◆ Task requirements ◆
1. From the text on Green's Second Theorem below, return the passage starting with "Theorem>br> If" and going on through "the Symmetrical Identity.", unchanged.
2. In the text on Green's Second Theorem below, what other name is given for the theorem?

Theorem>br> If
\[\phi, \: \psi\]
are twice differentiable and both functions defined on a volume \[V\]
with surface \[S\]
then \[\int \int \int_V (\phi \nabla^2 \psi - \psi \nabla^2 \phi )dV = \int \int_S(\phi \mathbf{\nabla} \psi - \psi \mathbf{\nabla} \phi ) \cdot \mathbf{n} dS \]
This called Green's Second Theorem, or the Symmetrical Identity.
Proof
Green's First Theorem states
\[\int \int \int_V ( \phi \nabla^2 \psi + (\mathbf{\nabla} \phi ) \cdot (\mathbf{\nabla} \psi ))dV = \int \int_S (\phi \nabla \psi ) \cdot \mathbf{n} dS \]
Interchange
\[\phi, \: \psi\]
to obtain\[\int \int \int_V ( \psi \nabla^2 \phi + (\mathbf{\nabla} \psi ) \cdot (\mathbf{\nabla} \phi ))dV = \int \int_S (\psi \nabla \phi ) \cdot \mathbf{n} dS \]
Subtracting the second of these from the first gives
\[\int \int \int_V (\phi \nabla^2 \psi - \psi \nabla^2 \phi )dV = \int \int_S(\phi \mathbf{\nabla} \psi - \psi \mathbf{\nabla} \phi ) \cdot \mathbf{n} dS \]

◆ Given entries ◆

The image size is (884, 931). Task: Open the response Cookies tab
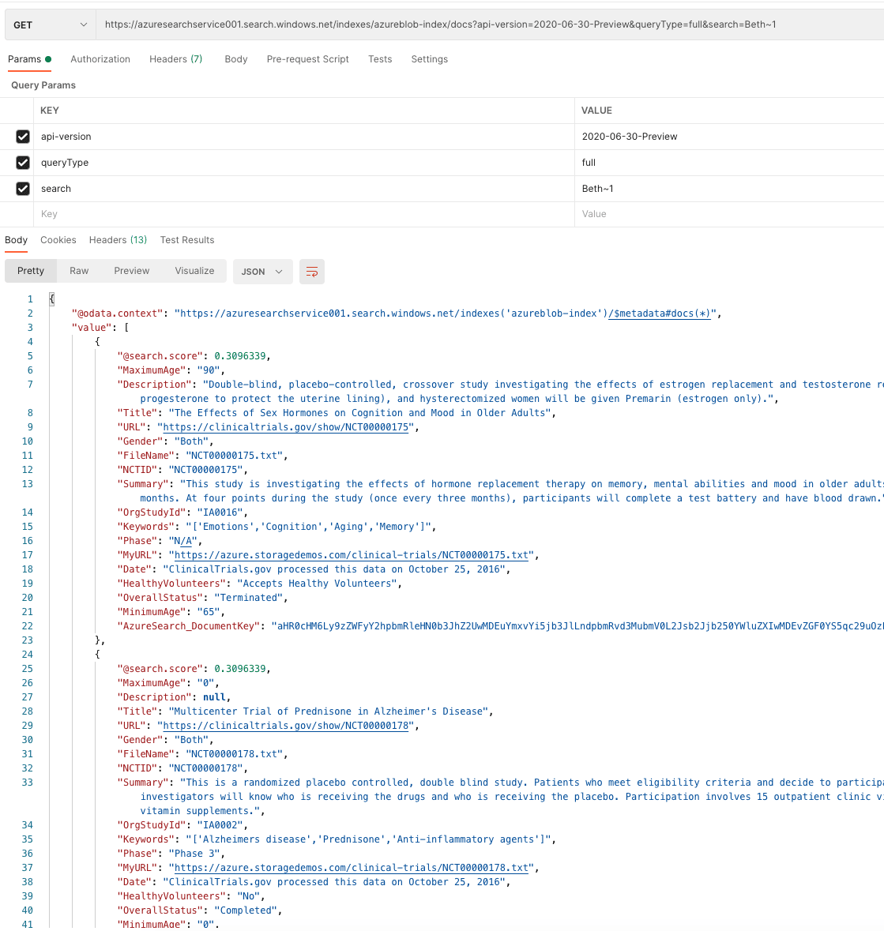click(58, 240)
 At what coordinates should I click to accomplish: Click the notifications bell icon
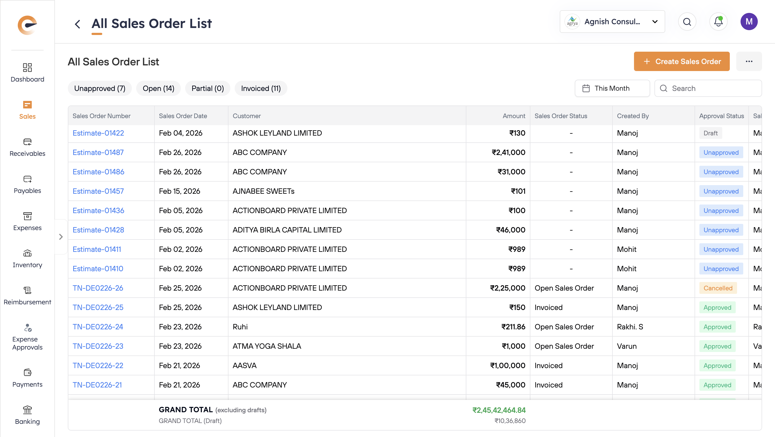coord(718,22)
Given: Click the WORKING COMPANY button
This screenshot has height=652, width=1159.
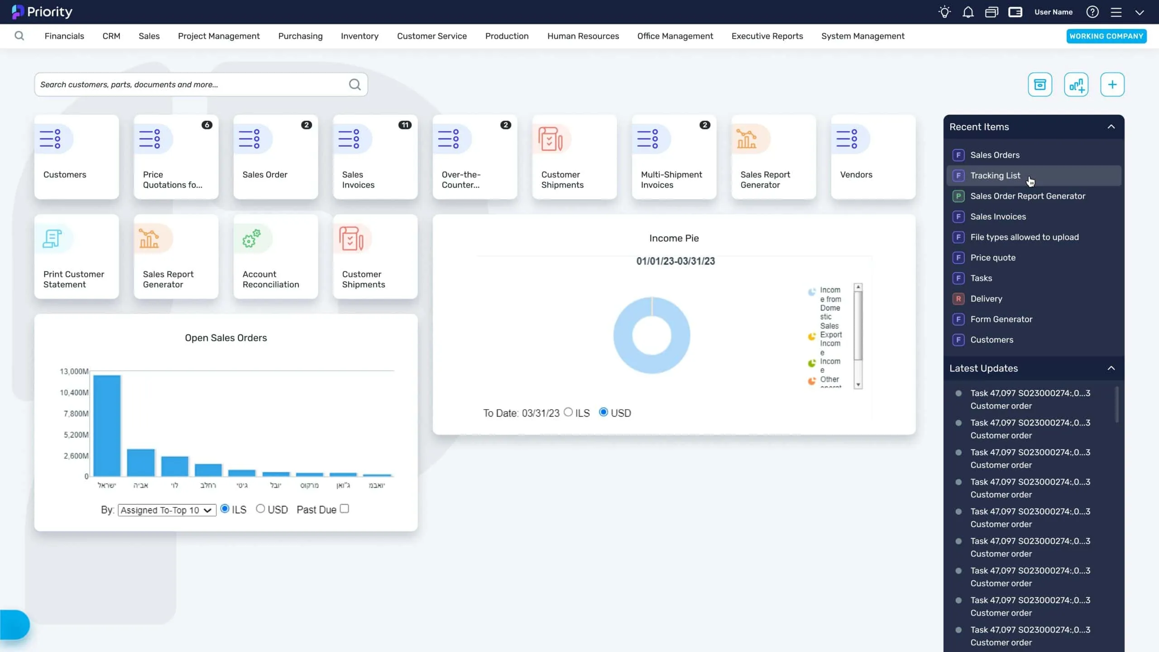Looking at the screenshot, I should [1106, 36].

◆ Task solutions ◆
1.
Theorem>br> If
\[\phi, \: \psi\]
are twice differentiable and both functions defined on a volume \[V\]
with surface \[S\]
then \[\int \int \int_V (\phi \nabla^2 \psi - \psi \nabla^2 \phi )dV = \int \int_S(\phi \mathbf{\nabla} \psi - \psi \mathbf{\nabla} \phi ) \cdot \mathbf{n} dS \]
This called Green's Second Theorem, or the Symmetrical Identity.

2. The Symmetrical Identity.